◆ EXERCISE GOAL
An identical copy of the data below is needed.

◆ RECORDS SUPPLIED
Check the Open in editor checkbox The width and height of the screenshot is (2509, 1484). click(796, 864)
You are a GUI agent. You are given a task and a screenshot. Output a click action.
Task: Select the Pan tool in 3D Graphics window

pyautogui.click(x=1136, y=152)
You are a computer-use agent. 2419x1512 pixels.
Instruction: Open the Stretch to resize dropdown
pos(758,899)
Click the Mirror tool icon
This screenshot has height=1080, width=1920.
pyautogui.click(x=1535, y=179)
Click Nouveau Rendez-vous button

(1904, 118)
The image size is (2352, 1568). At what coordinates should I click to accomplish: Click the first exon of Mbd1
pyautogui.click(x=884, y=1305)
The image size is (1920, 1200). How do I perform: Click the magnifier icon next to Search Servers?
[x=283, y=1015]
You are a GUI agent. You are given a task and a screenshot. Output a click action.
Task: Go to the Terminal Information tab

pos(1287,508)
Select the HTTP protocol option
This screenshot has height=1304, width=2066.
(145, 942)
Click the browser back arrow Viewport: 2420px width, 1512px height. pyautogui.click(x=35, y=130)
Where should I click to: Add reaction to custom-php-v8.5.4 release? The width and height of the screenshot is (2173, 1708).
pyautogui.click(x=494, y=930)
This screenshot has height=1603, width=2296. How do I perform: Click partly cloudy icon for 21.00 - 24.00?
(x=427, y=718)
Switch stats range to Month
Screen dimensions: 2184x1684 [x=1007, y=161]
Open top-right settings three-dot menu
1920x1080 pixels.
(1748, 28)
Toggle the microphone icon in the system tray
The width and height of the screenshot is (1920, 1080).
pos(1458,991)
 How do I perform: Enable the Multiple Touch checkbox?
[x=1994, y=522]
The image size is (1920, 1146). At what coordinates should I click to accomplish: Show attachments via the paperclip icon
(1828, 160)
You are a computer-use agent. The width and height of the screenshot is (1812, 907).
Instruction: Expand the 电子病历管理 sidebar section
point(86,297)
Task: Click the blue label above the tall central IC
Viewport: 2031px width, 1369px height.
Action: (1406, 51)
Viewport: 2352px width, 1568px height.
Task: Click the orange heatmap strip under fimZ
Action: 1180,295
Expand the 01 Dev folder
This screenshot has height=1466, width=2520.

◆ YOUR SOLUTION
Check the Open in editor checkbox The width and height of the screenshot is (2509, 1484). click(796, 864)
You are a GUI agent. You are given a task and a screenshot. Output a click action.
Task: Select the Pan tool in 3D Graphics window

pyautogui.click(x=1136, y=152)
You are a computer-use agent. 2419x1512 pixels.
Instruction: Open the Stretch to resize dropdown
pos(758,899)
Click the Mirror tool icon
This screenshot has height=1080, width=1920.
pyautogui.click(x=1535, y=179)
Click Nouveau Rendez-vous button

(1904, 118)
The image size is (2352, 1568). At what coordinates should I click to accomplish: Click the first exon of Mbd1
pyautogui.click(x=884, y=1305)
The image size is (1920, 1200). How do I perform: Click the magnifier icon next to Search Servers?
[x=283, y=1015]
You are a GUI agent. You are given a task and a screenshot. Output a click action.
Task: Go to the Terminal Information tab

pos(1287,508)
Select the HTTP protocol option
This screenshot has height=1304, width=2066.
(145, 942)
Click the browser back arrow Viewport: 2420px width, 1512px height. pyautogui.click(x=35, y=130)
Where should I click to: Add reaction to custom-php-v8.5.4 release? The width and height of the screenshot is (2173, 1708).
pyautogui.click(x=494, y=930)
This screenshot has height=1603, width=2296. How do I perform: Click partly cloudy icon for 21.00 - 24.00?
(x=427, y=718)
Switch stats range to Month
Screen dimensions: 2184x1684 [x=1007, y=161]
Open top-right settings three-dot menu
1920x1080 pixels.
(1748, 28)
Toggle the microphone icon in the system tray
The width and height of the screenshot is (1920, 1080).
pos(1458,991)
 How do I perform: Enable the Multiple Touch checkbox?
[x=1994, y=522]
The image size is (1920, 1146). At what coordinates should I click to accomplish: Show attachments via the paperclip icon
(1828, 160)
You are a computer-use agent. The width and height of the screenshot is (1812, 907).
Instruction: Expand the 电子病历管理 sidebar section
point(86,297)
Task: Click the blue label above the tall central IC
Viewport: 2031px width, 1369px height.
Action: (1406, 51)
Viewport: 2352px width, 1568px height.
Task: Click the orange heatmap strip under fimZ
Action: 1180,295
Expand the 01 Dev folder
This screenshot has height=1466, width=2520.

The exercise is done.